Enfin, tijdens één van de wat meer geschifte afleveringen uit deze onverkwikkelijke geschiedenis, moesten de Gentenaars na een opstand in nachthemd en met een strop rond de nek door de stad lopen om daarna luidkeels om vergiffenis te smeken bij Keizer Karel. Bierman vermoedt dat de Keizer een zekere emotionele voldoening moet gehaald hebben uit dit soort vertoningen en bij gebrek aan geestelijke begeleiding, geschikte medicatie en ontradende Peer-Group zijn machtsfantasieën ook in de realiteit ongestraft en zonder schaamte gestalte kon geven. Hij had zich beter een stevige kroes Kaerelsbier ingeschonken en zijn buik wat ingetrokken, dan hadden we nu niet zo hard met hem gelachen.
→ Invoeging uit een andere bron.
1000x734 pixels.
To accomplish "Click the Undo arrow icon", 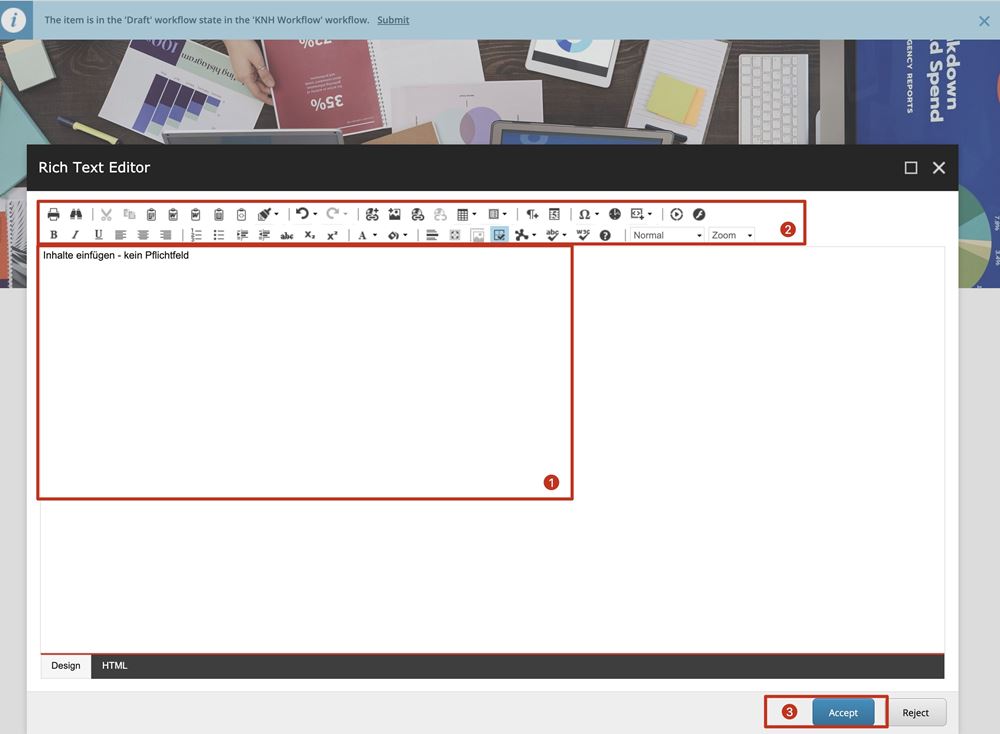I will tap(302, 214).
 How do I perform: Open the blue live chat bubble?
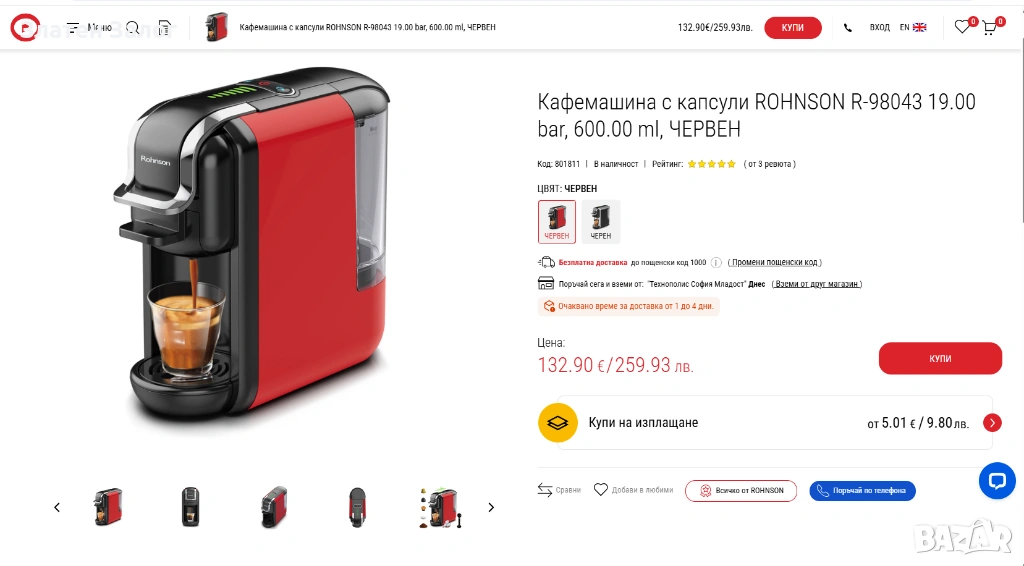[997, 481]
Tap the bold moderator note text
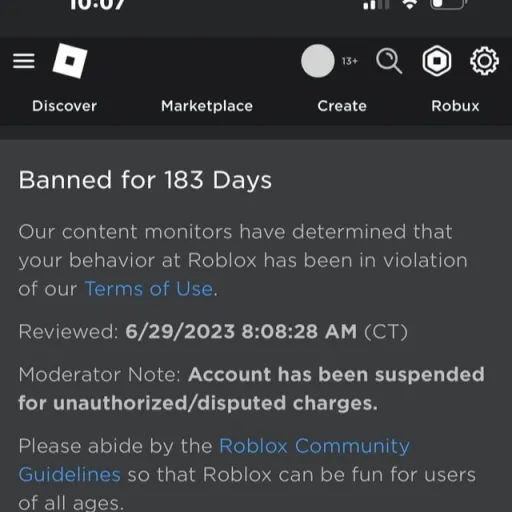 tap(252, 389)
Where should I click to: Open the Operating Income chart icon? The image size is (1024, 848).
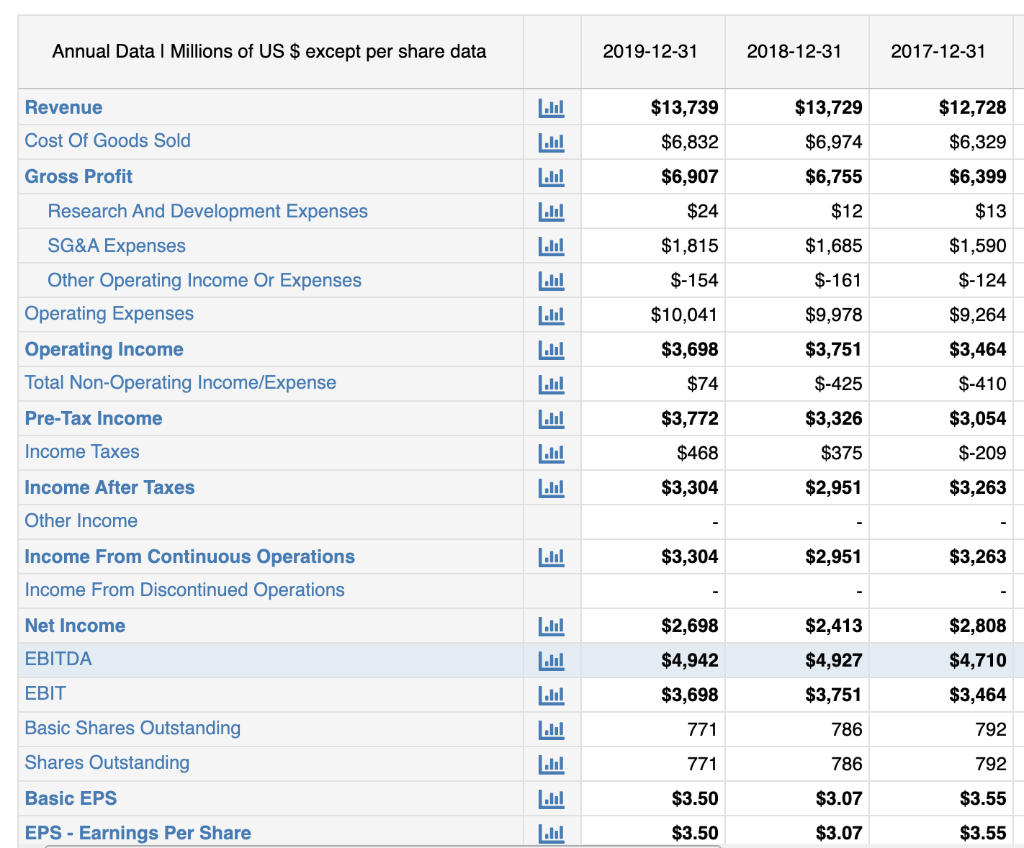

Het goede van deze geschiedenis is natuurlijk dat het Brouwerij Roman dit jaar de gelegenheid gaf om de Gentse Strop middels een indrukwekkende reclamecampagne op de markt te smijten. Gratis bier bij de gazet, mooie strakke vormgeving, speciale website en genoeg promotiematieriaal om ieders aandacht meermaals te vatten binnen de door de wetten van de commercie voorgeschreven tijd: als de grote spreken, dan zwijgen de kleintjes, dat was in Karels tijd ook al zo.
Overigens vertoefde Wannes Van De Velde graag en veel in Gent, de stad die hem deed terugdenken aan het Antwerpen van zijn jeugd. Enkele van zijn beste liedjes gaan over een paar al lang vergeten Gentse Café's (... in de groten avond is den avond eeuwig jong, schijnen de lantarens als de lampen van een jonk...) en over de grote Geuzenstrijd tussen de steden en de Spanjaard:
Vier eeuwen terug toen was de Kerk voor goed te zijn nog veel te sterk
ze gaf bewijs van grote macht, want ze heeft heel het Christendom verkracht
met Keizer Karel zijn militie ... en d' Inquisitie


Maar het moet gezegd zijn dat de Gentse Strop een lekker bier is geworden. Geheel naar eigentijdse gewoonte heeft het weinig body, de kleur van bleke pilsmout, net genoeg bitterheid, vrijwel geen alcoholsmaak en een opvallende stevige hapklare schuimkraag. De Gentse Strop is een goed doordrinkbaar, smakelijk feestbier geworden met een verrassend stevige 6,9 procent alcohol (waarbij de verrassing waarschijnlijk bij de argeloze drinker zal liggen). In die zin past dit bier bij de stad en de inwoners waarnaar het genoemd is en zullen we er waarschijnlijk nog veel van horen.

Net als bij de vloed van abdijbieren of Duvelse bieren die ons land overspoelden, volgen in het spoor van Hopus en Omer steeds meer brouwers met hun interpretatie van hooggegiste pilsmout en aromatische hop. Als ze goed gemaakt zijn, kan Bierman hier alleen maar blij mee zijn. De mensen veranderen, de brouwers volgen in hun spoor en dat is goed. Tenslotte heeft er nog nooit een hond gepist tegen een rijdende wagen.